Do this:
Copy the data below from the line containing "Task: Click the Accessibility figure icon" up to and including the line containing "Action: (x=43, y=541)", with the requests included. Multiply every coordinate in the answers by 1.9 and round each result to a whole number, rounding halves up, and omit the pictures.

Listed entries:
________________________________________
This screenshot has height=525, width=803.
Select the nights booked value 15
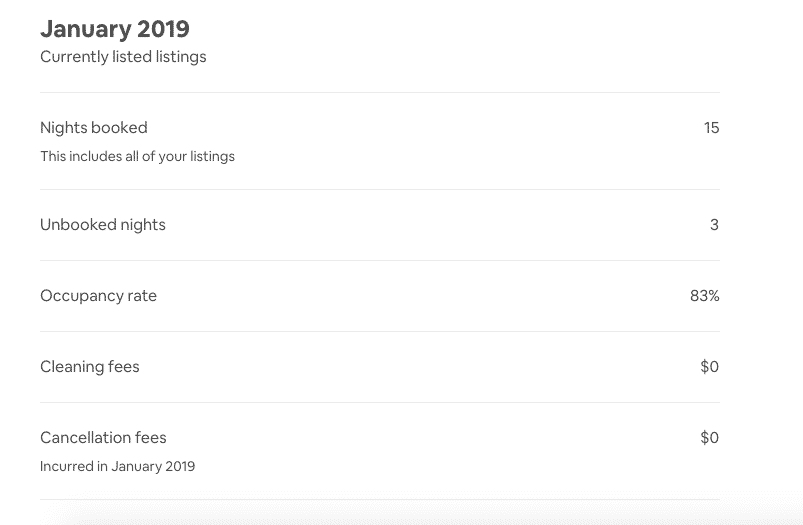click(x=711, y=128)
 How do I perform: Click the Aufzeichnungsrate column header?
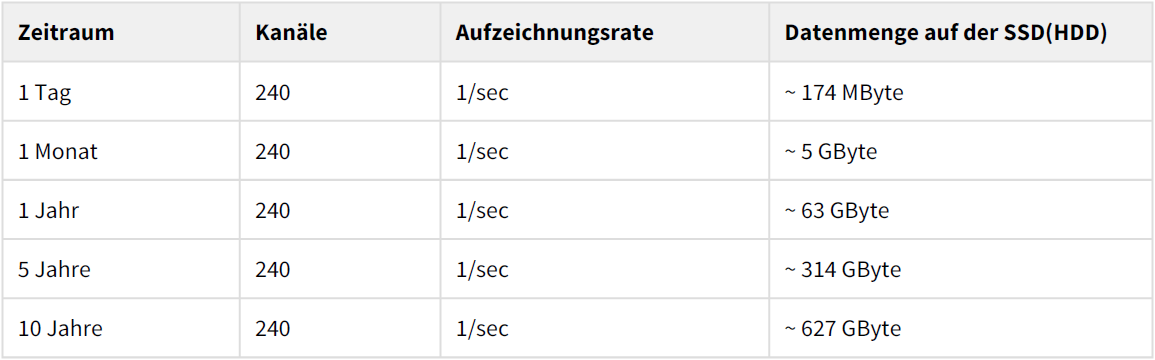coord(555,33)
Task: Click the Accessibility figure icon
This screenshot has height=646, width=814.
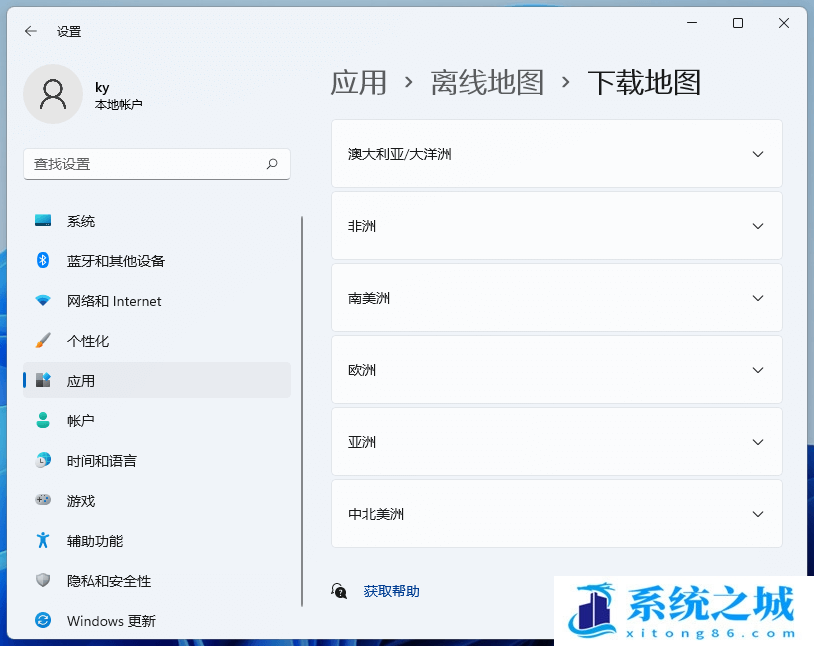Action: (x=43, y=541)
________________________________________
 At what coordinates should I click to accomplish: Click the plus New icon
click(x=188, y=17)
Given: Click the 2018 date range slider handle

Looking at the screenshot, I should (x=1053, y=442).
________________________________________
Result of the exercise:
Task: Click the Accessibility figure icon
This screenshot has height=646, width=814.
Action: (x=82, y=1028)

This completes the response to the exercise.